The way Washington had seen the assignment of the Nelson job to Special Operations seemed to make sense. Carlucci had just set up Special Operations. It was his. What had become a big deal murder in the newspapers, because of the victim, was actually just a routine homicide. The odds were that the job would be
closed in a week or two by Homicide. But that would not earn The Dago any favorable space in the newspapers. That’s what Homicide was supposed to do, solve homicides.
But if Jerry Carlucci’s Special Operations solved the Nelson job, His Honor the Mayor could, and would, claim the credit.
And Washington had seen that The Dago had carefully hedged his bet: Special Operations was commanded by Peter Wohl, who not only had been a sergeant in Homicide, but was, in Washington’s judgment (and that of a lot of other knowledgeable people), one of the smartest cops in the Department. Before The Dago had formed Special Operations and given it to Peter Wohl, Wohl had been the youngest (ever) staff inspector in the department.

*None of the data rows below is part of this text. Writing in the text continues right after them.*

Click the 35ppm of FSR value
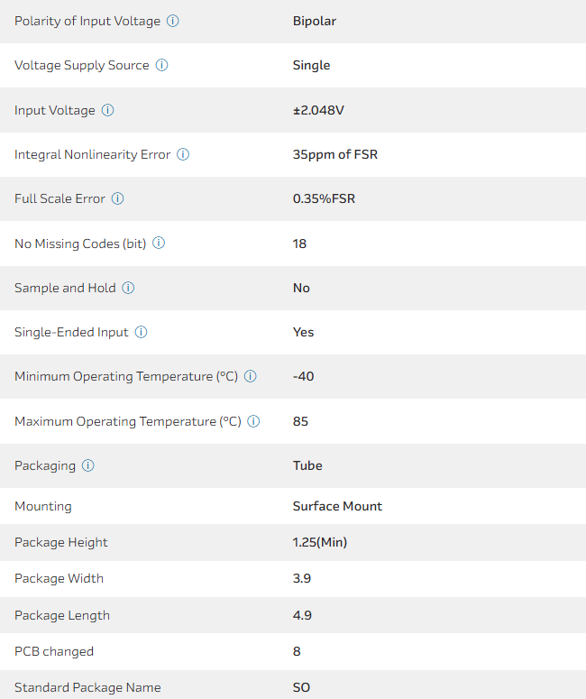 (x=335, y=154)
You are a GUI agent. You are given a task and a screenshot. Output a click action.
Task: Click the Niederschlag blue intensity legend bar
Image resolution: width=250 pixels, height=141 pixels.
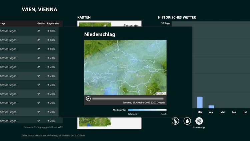pyautogui.click(x=147, y=110)
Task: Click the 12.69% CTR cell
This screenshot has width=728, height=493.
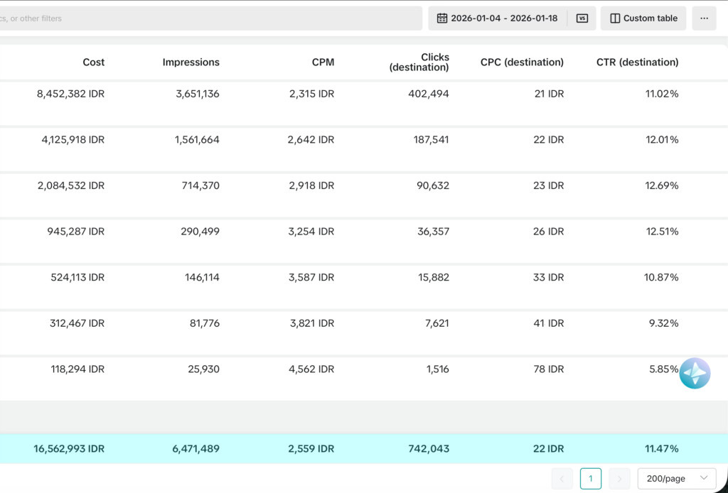Action: pyautogui.click(x=661, y=185)
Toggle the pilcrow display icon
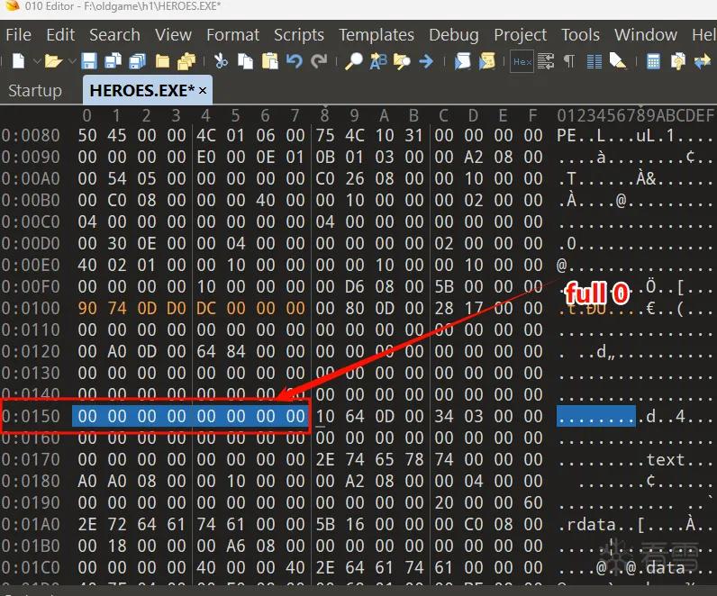This screenshot has height=596, width=717. pos(569,61)
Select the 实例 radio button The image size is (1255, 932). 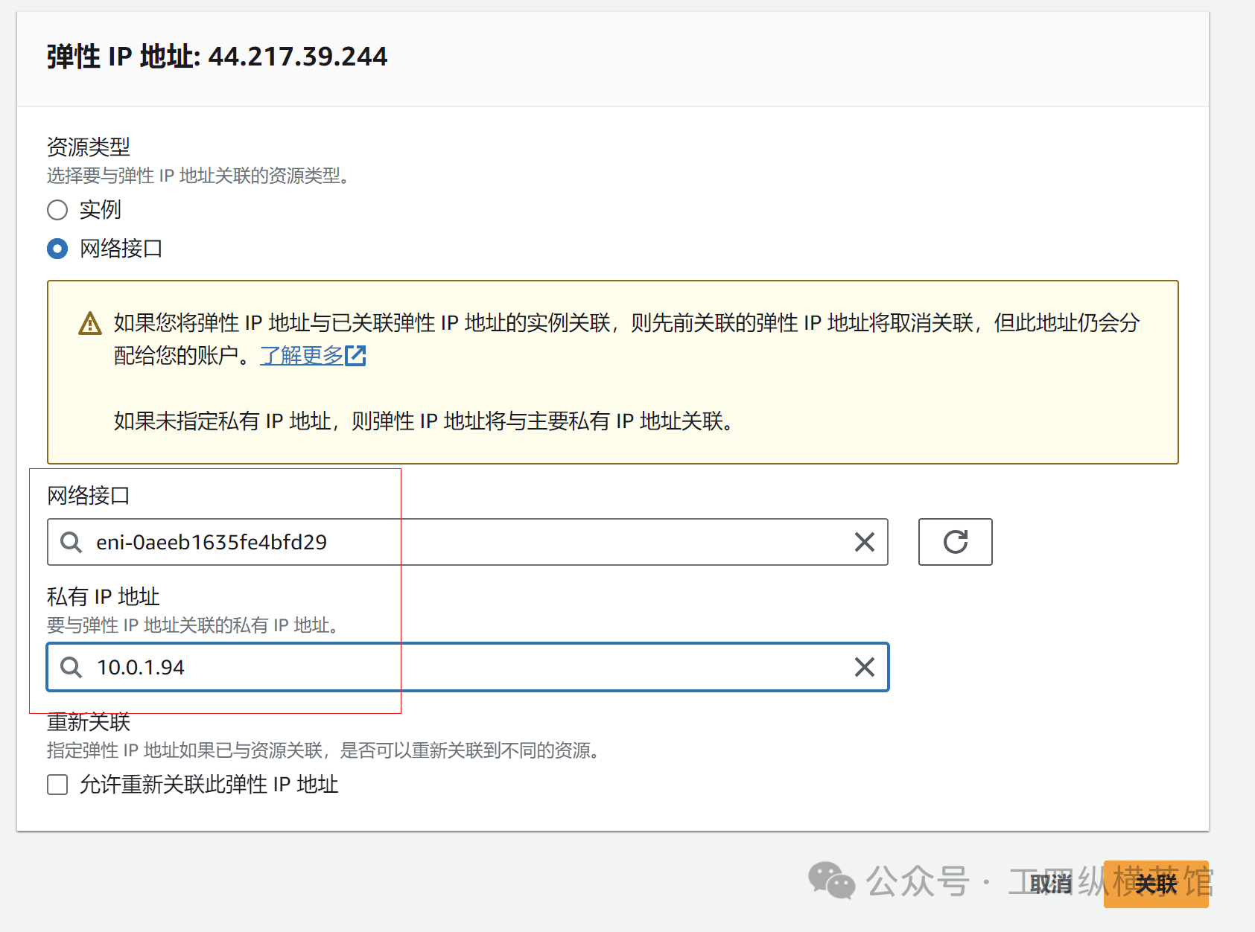(57, 210)
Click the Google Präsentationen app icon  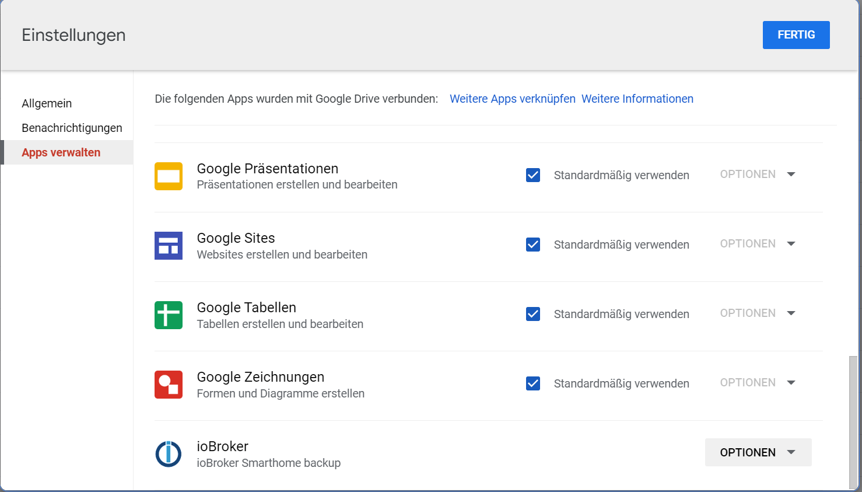tap(169, 176)
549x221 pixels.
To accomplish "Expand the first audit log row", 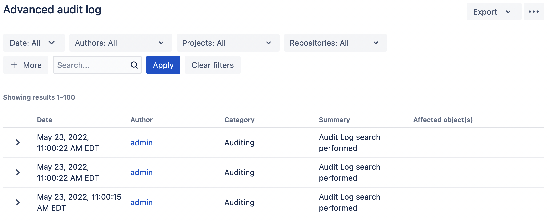I will [18, 143].
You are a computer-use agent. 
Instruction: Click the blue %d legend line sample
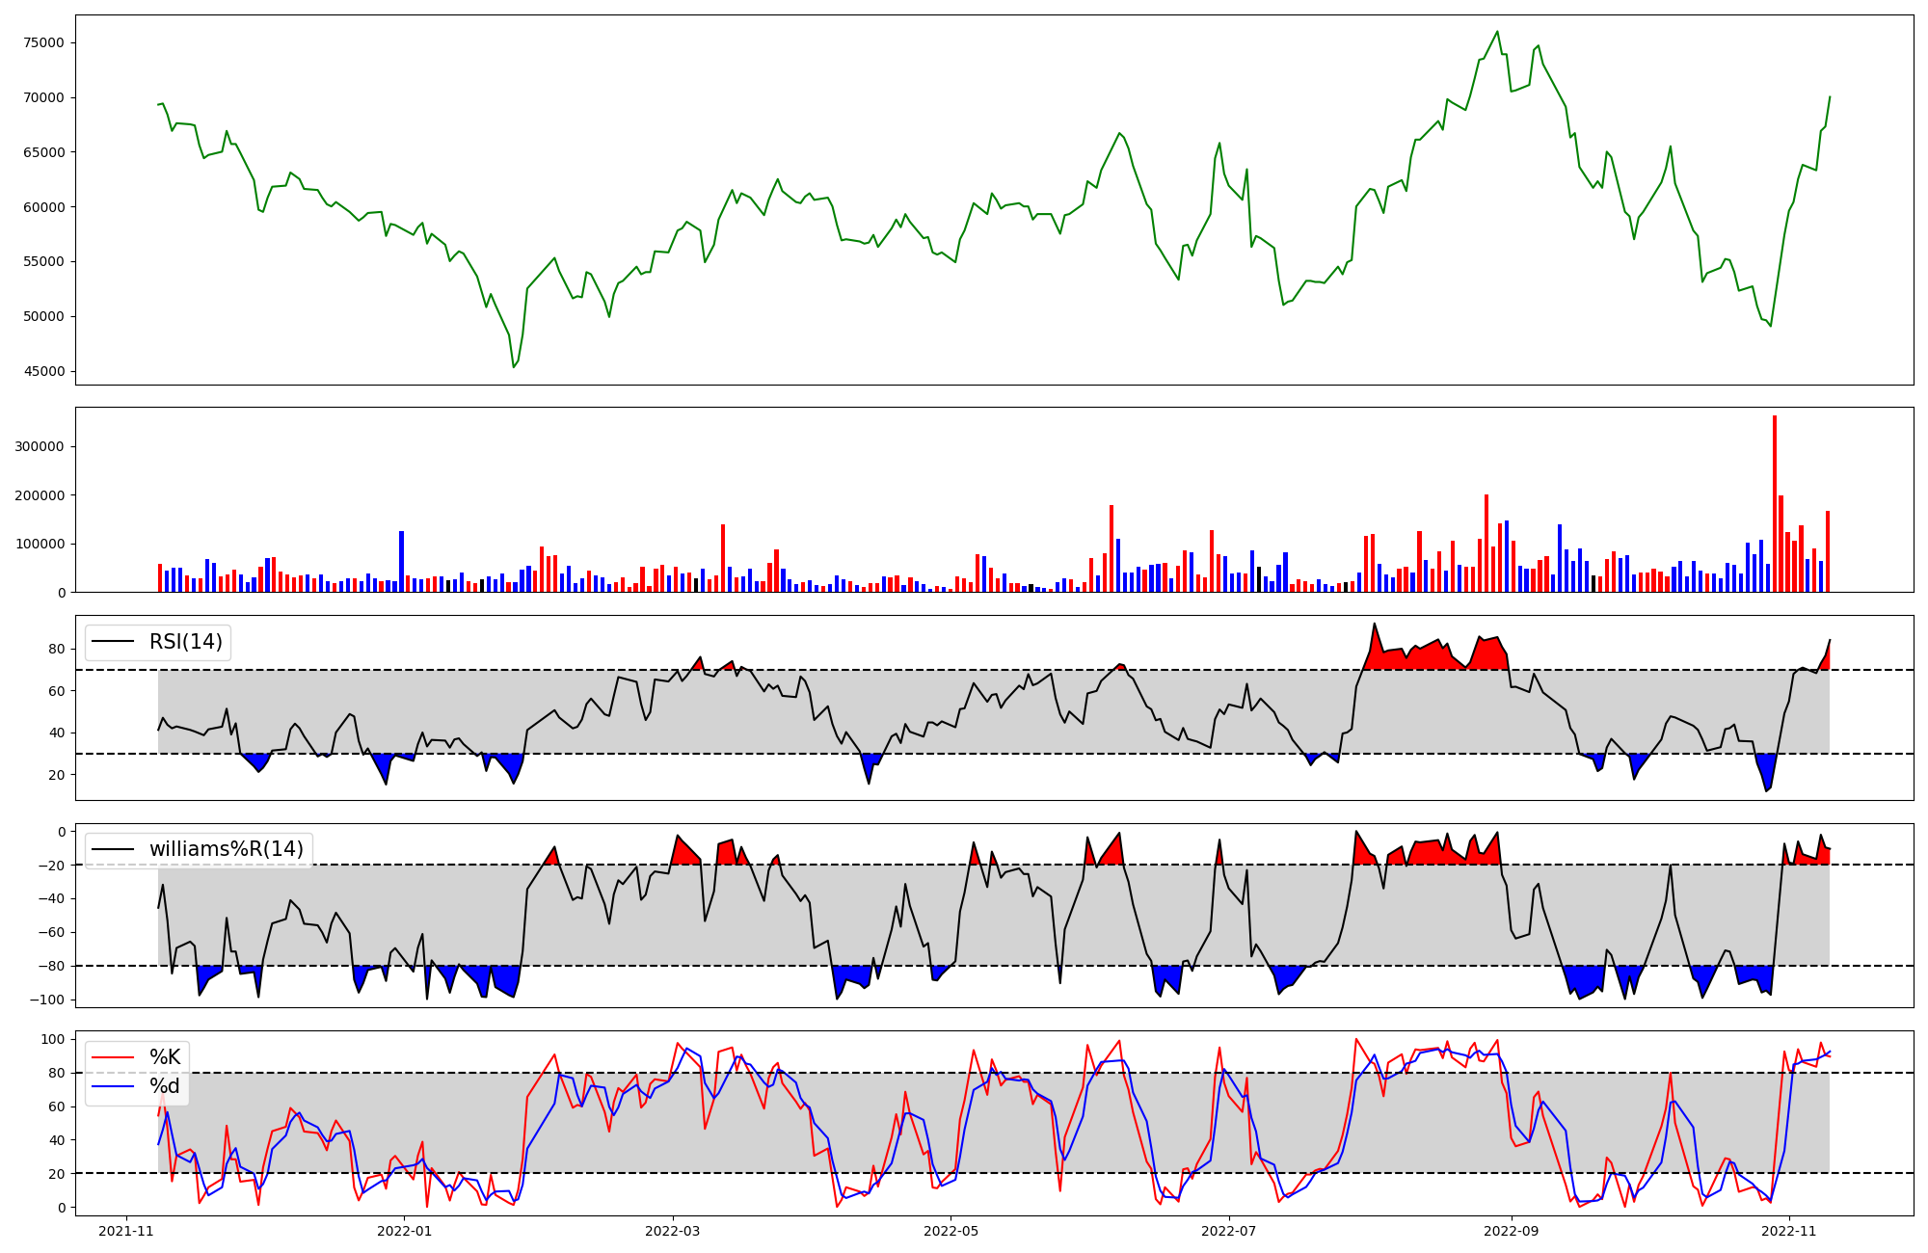(112, 1086)
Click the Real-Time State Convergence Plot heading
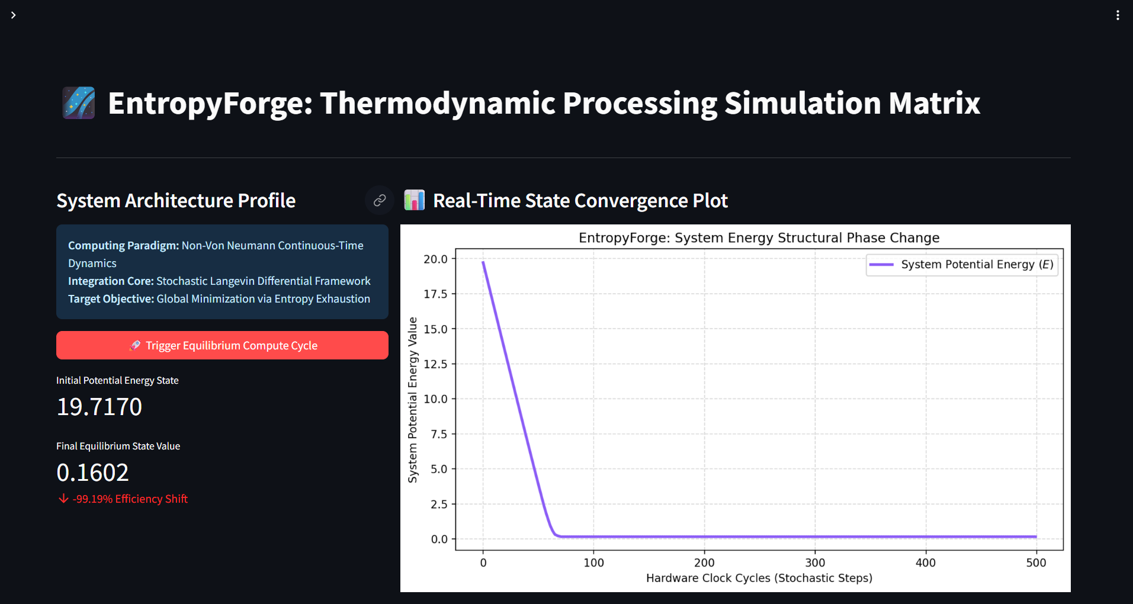The width and height of the screenshot is (1133, 604). 580,201
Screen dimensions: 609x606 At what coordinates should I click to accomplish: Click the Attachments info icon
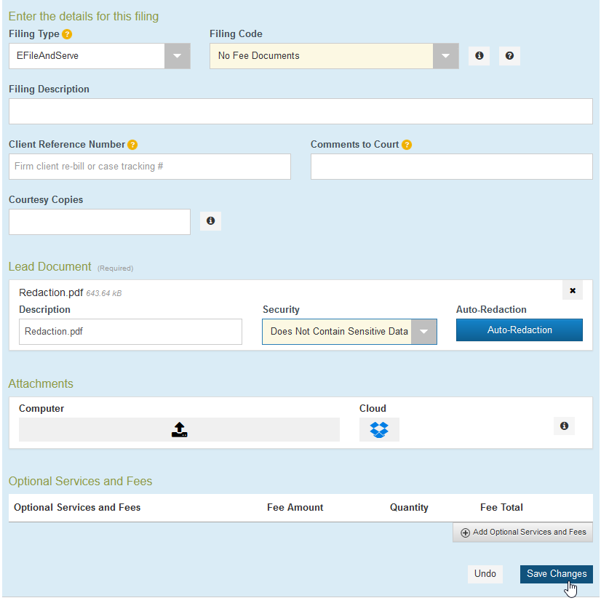tap(564, 426)
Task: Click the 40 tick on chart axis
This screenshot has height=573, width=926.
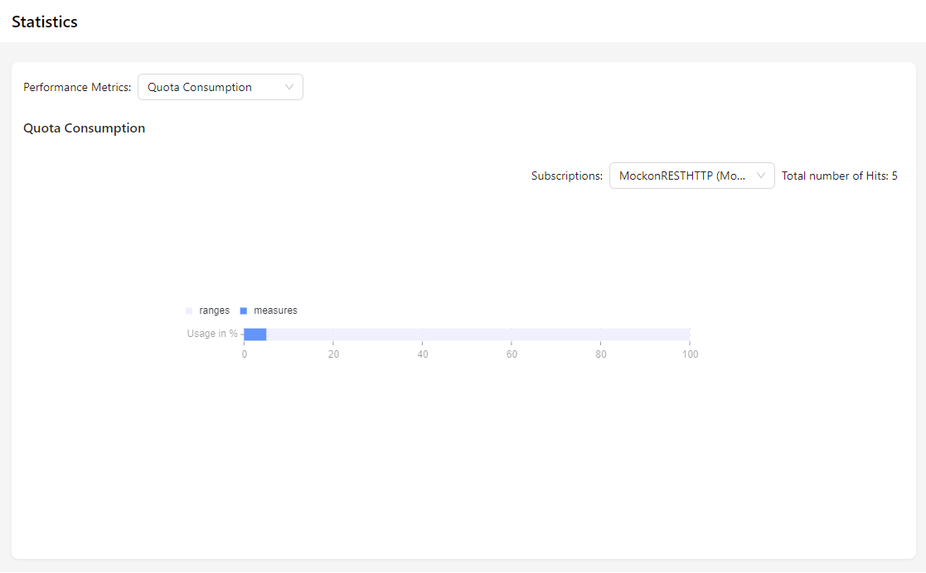Action: 423,354
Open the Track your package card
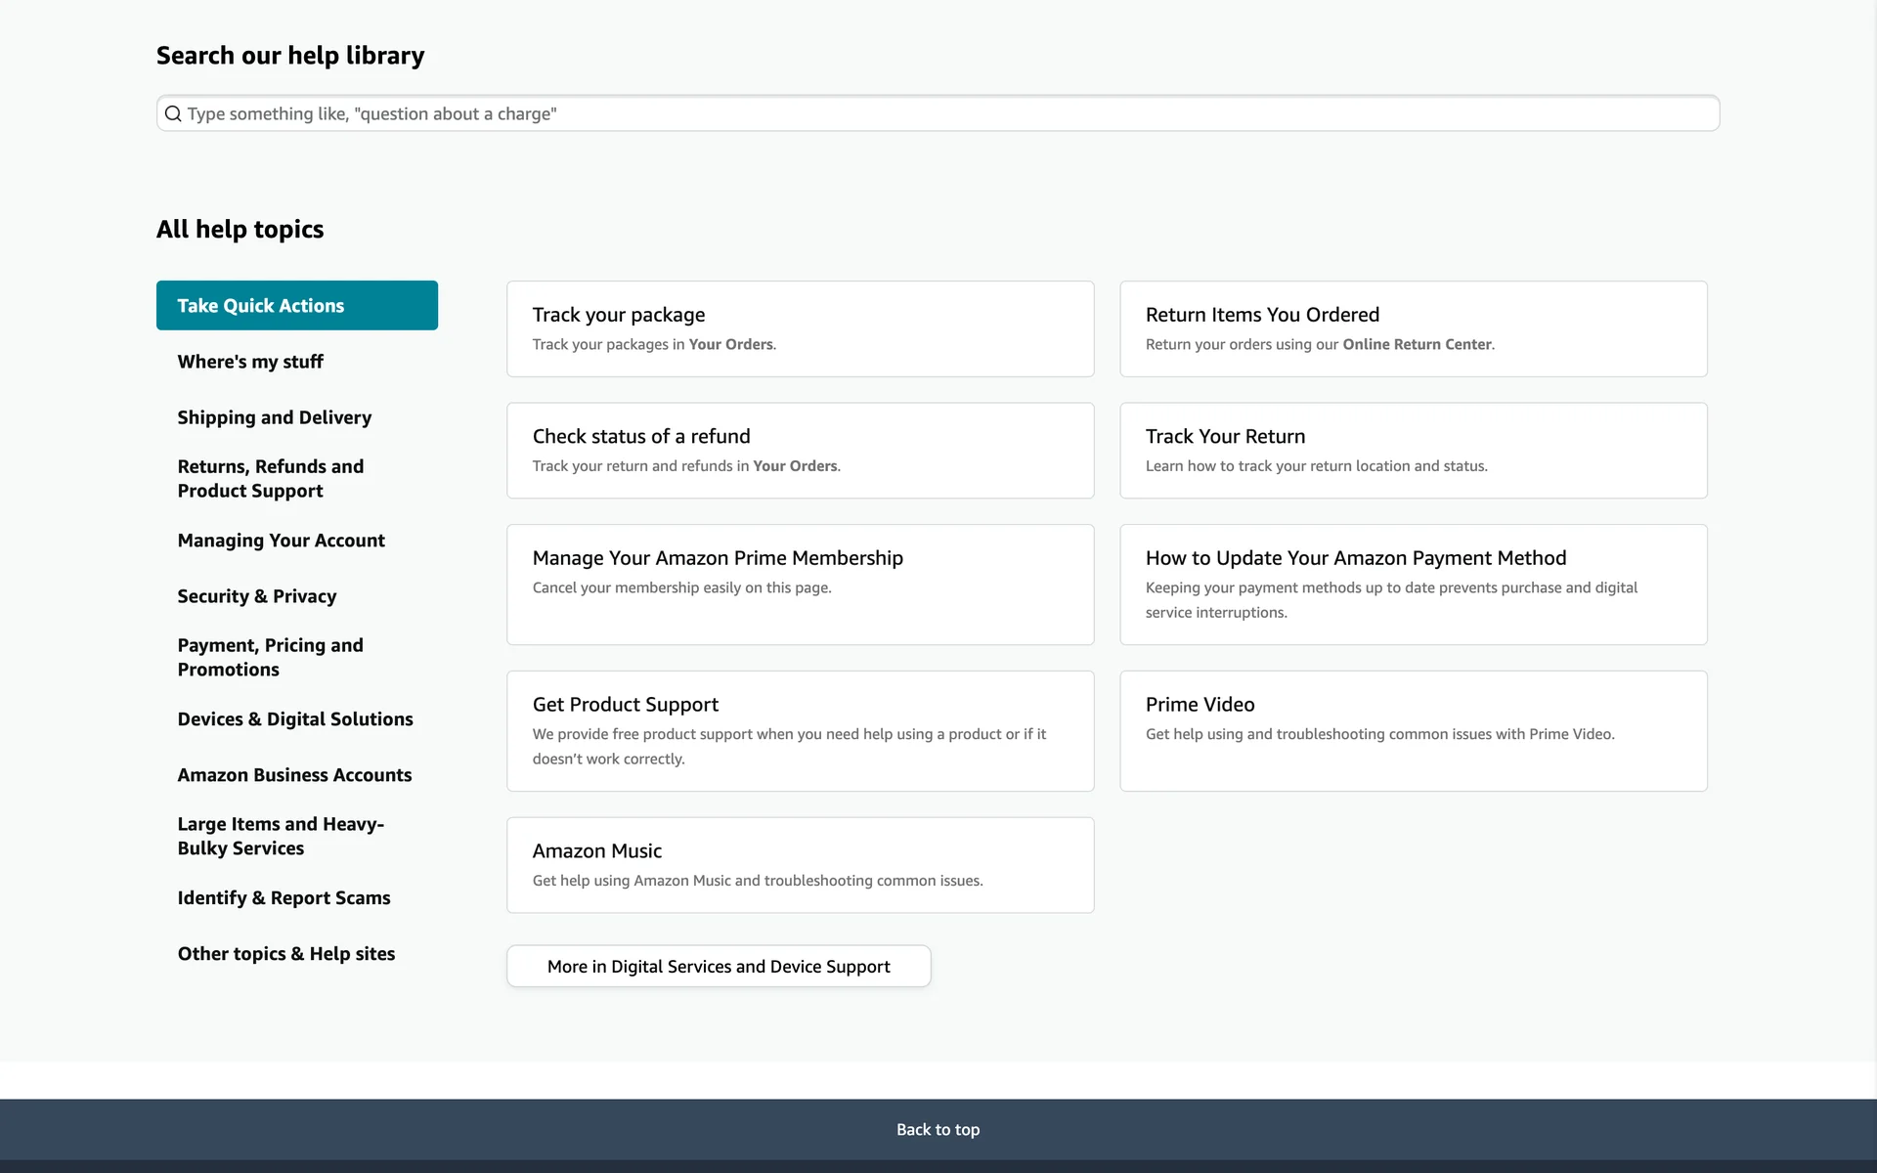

Staff inspectors ranked immediately above captains. With the exception, now, of Wohl, they operated within the Internal Affairs Division, and were charged with, primarily, investigations of corruption within and outside the Police Department. Wohl, just before being given Special Operations, had sent two judges and a city councilman to the state penitentiary for some rather imaginative income augmentation.
Washington had reasoned that Carlucci had decided that Wohl would have no trouble finding who had punctured Jerome Nelson so thoroughly, and that Special Operations—thus the mayor—would get the credit.
Washington had underestimated both Carlucci and Wohl. To make sure that Wohl did indeed catch the critters who had punctured Nelson with his own imported butcher knives, he gave him blanket authority to transfer to Special Operations anybody he thought he needed. Wohl had immediately decided that he needed Detectives Washington and Harris, and over howls of protest from the chief inspector of the Detective Division, the commanding officer of the Homicide Bureau, and Detectives Harris and Washington, they had been transferred to Special Operations.
Wohl was not only a good cop, but a good guy, and he had assured both Washington and Harris that he would see they could make as much overtime money as they had in Homicide, and done other things to soothe their ruffled feathers. They would work directly for him (and his deputy, Captain Mike Sabara) rather than under some sergeant, and had even arranged for the both of them to draw brand-new cars (normally reserved for at least captains) from the Police Garage.